# any socal lumberjocks going to ontario woodworking show may 1-3?



## vegeta (Mar 10, 2009)

I just read wayne's post for all the northern cal jocks and thought it woukd be cool if we did the same for all the so cal jocks 
i will be going the last day


----------



## Eddy (Mar 14, 2009)

I can't find info about the show in google. Does anyone have the link?


----------



## vegeta (Mar 10, 2009)

link,
http://cms.thewoodworkingshows.com/cms/


----------



## Kindlingmaker (Sep 29, 2008)

How about this: 
The Woodworking Shows
Pomona (Los Angeles), California
May 1 to 3, 2009 
Ontario Convention Center
2000 East Convention Center Way
Ontario, California 91764
1 (401) 253-2531
www.thewoodworkingshows.com


----------



## Eddy (Mar 14, 2009)

I was being a LERT because I thought this was meant for Ontario Canada


----------



## Allison (Dec 31, 2007)

eddy, I am a little confused, you say Pomona (Los Angeles) yet you say Ontario. Is this the same show. I know Pomona is next to (if I recall right ) Ontario, yet I thought Ontario is in Orange County. I am not trying to nit pic this honest. I am trying to figure out are there 2 shows? I have heard the Ontario show is HUGE! I may just postpone my trip down south until then. I've been trying to catch the Ontario show for a couple years. I am just a little confused!
Thanks for any info you may be able to give me.


----------



## Kindlingmaker (Sep 29, 2008)

Allison, the info above I copy and pasted from the web site. Yes it is the same place, (or at least I hope it is).


----------



## JackBarnhill (Mar 8, 2009)

I hope to clarify the geography. Pomona is in Los Angeles County and Ontario is in San Bernardino County. The Woodworking Show on May 1-3 is in Ontario at the Convention Center.

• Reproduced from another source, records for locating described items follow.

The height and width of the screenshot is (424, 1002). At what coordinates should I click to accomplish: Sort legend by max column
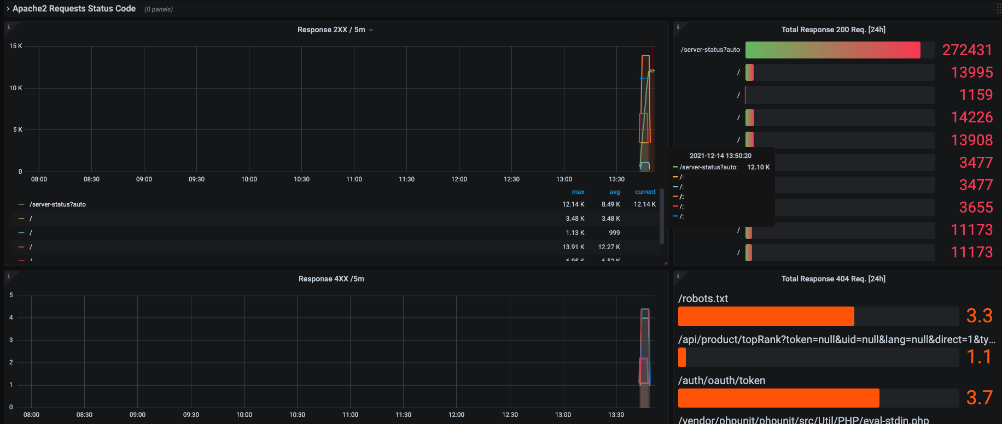click(578, 192)
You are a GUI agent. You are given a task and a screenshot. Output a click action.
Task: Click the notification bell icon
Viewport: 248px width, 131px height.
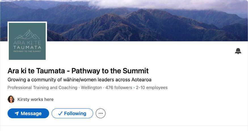pyautogui.click(x=238, y=51)
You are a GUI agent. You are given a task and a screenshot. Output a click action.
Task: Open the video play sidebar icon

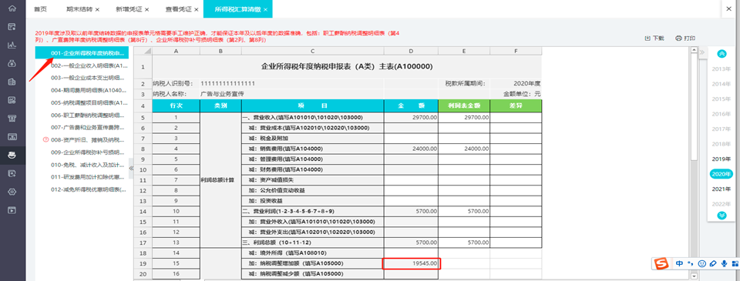12,210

It appears that one or more of the vendor's may have forgotten to change the word, "Pomona" to Ontario when they put out this year's schedule.


----------



## vegeta (Mar 10, 2009)

this will be the first show for me and my daughter. they give a vendor location map on the web site for the show
and looks like there will be a lot to see 
i hope to see some of you guy's/gales there


----------



## Allison (Dec 31, 2007)

Thanks you all for clearing this up for me. I grew up down by there and I was just a bit mixed up. Well actually quite mixed up as I was thinking Ontario was in Orange County. LOL!!! I never fail to learn something on L.J.'S. and as far as that goes somehow I missed the "Link" that was provided. So Thanks you guys. I am actually going to try to make it there. As the day gets closer, perhaps I will be able to meet a few fellow LJ'S . That would be nice!
PEACE!!!


----------



## vegeta (Mar 10, 2009)

that is where i grew up also what city?
when ?


----------



## Profist_of_Doom (Mar 22, 2009)

i will be there Sunday
seeing's how dads driving lol


----------



## Allison (Dec 31, 2007)

I grew up in an unincorporated section of Orange County (and it still is) the town was La Mirada, but because I was in the unincorporated section of Orange County I was bussed to all Orange County schools. I consider myself as growing up in Fullerton, Buena Park areas. That's where I went to my schools. My family moved there when I was 16 months old and my father is still alive and still living in the same house .So I personally lived there from 1958 until 1976 when I moved where I live now, however 2 of my sons and their wives call Anaheim Hills their home, and like I said my dad still lives in the house I grew up in. I still after all these years consider myself an Orange County girl and sooo many of my friends still live there. I am down there every year at least twice if not more. And you?


----------



## Don2Laughs (Dec 31, 2008)

I've never been to a woodworking show and have threatened to go to the one in Ontario several times. I think this year might be the one. There are a few things I'd like to see demonstrated and maybe check out the hand tool rodeo.
As the time nears, maybe we can firm up a meeting or two.


----------



## vegeta (Mar 10, 2009)

ohh i thought it was going to be closer than that i went to school in ontario back in the 70's


----------



## Ken90712 (Sep 2, 2009)

Think I may have to head up tp Sacramento for a look at the show.


----------